'We miss you, hopefully we'll see you again soon'

March 31, 2020
Photo Essay

Words and pictures: Angela Skujins

Angela Skujins is currently working from the kitchen table

This is our city, just not as we know it. Beautiful weather contrasts with sad messages of farewell from our favourite businesses around town.  

During the Second World War, between 1939 and 1945, entire towns in Europe were flattened. Bombs gutted buildings and beautiful, place-making architecture was decimated.

Rather than the physical architecture of Adelaide being obliterated, it is the public who have disappeared. As we limit social interactions and enter the uncertain and hopefully micro-era of COVID-19, CityMag is constantly reminded of the people and culture we could stand to lose due to the economic fallout of this pandemic.

Photographing the 5000 postcode on this day though we discover lone soldiers who continue to forge on despite the quiet carnage the coronavirus has wreaked on our social city. Adelaide is drenched in a feeling of unfinished businesses.

 

Above, employees wait to take orders or work– some say working is the best distraction right now – and a Rundle Street bar is devoid of customers but perhaps in the midst of a renovation. Below, there are some more strange scenes throughout the city.

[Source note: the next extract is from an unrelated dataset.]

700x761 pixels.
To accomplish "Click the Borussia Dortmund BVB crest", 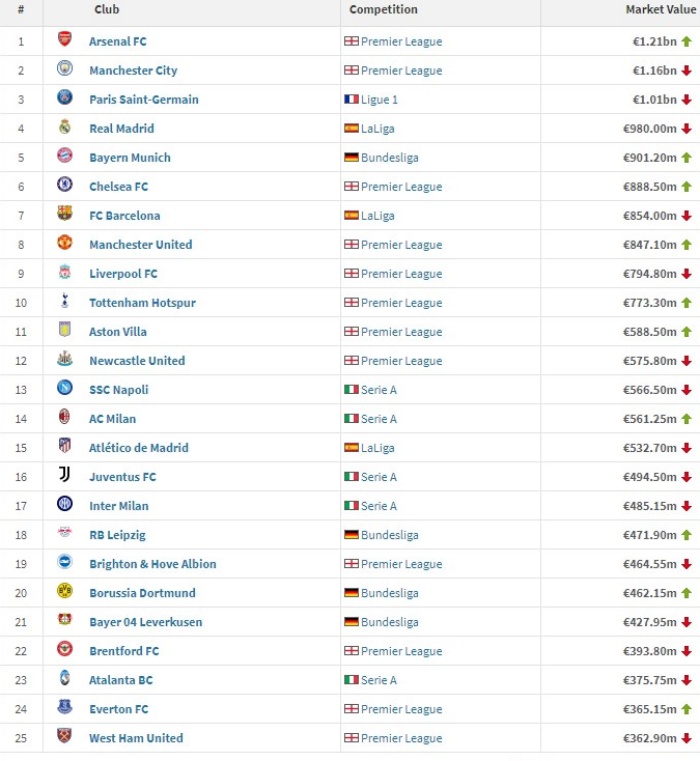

Some of our favourite haunts have boarded up their doors and windows (we’re looking at you Africola, Leigh Street Wine Room and the Golden Wattle), giving-off a slightly apocalyptic feel but readying themselves to get to the other side.

Whereas others plastered signs on windows and tables, often with polite and often heartfelt messages, to provide context and help promote self-isolation between customers.

Unsurprisingly the Crown and Anchor signed off the situation with: “We’ll miss you, hopefully we’ll see you again soon, love, the Cranker,” but we know all the city’s business proprietors are feeling the same: a mixture of devotion to their customers and hope for the other side.

 

 

 

 

 

 

Despite the fear, and an abundance of parking spaces and seats in the Adelaide Market Plaza Food Court , there are still people out and about within the city. As this journalist prowled the streets with a camera and pressed the pedestrian crossing button with an elbow, a stranger yelled from across the way that the lights were on an automatic timer. (Thanks, Adelaide City Council for lessening the risk of germ contamination.)

This exchange proves the city never stops, and neither do the mechanisms tethering those who exist within it to its nervous system.

Patrons using the most of the public seating outside, despite the ban on dine-in service, is exemplary of the city’s systems.

Although the shutters have rolled down and chalkboard specials have been wiped clean, the infantry and leaders of Adelaide’s hospitality efforts will recover from the crisis.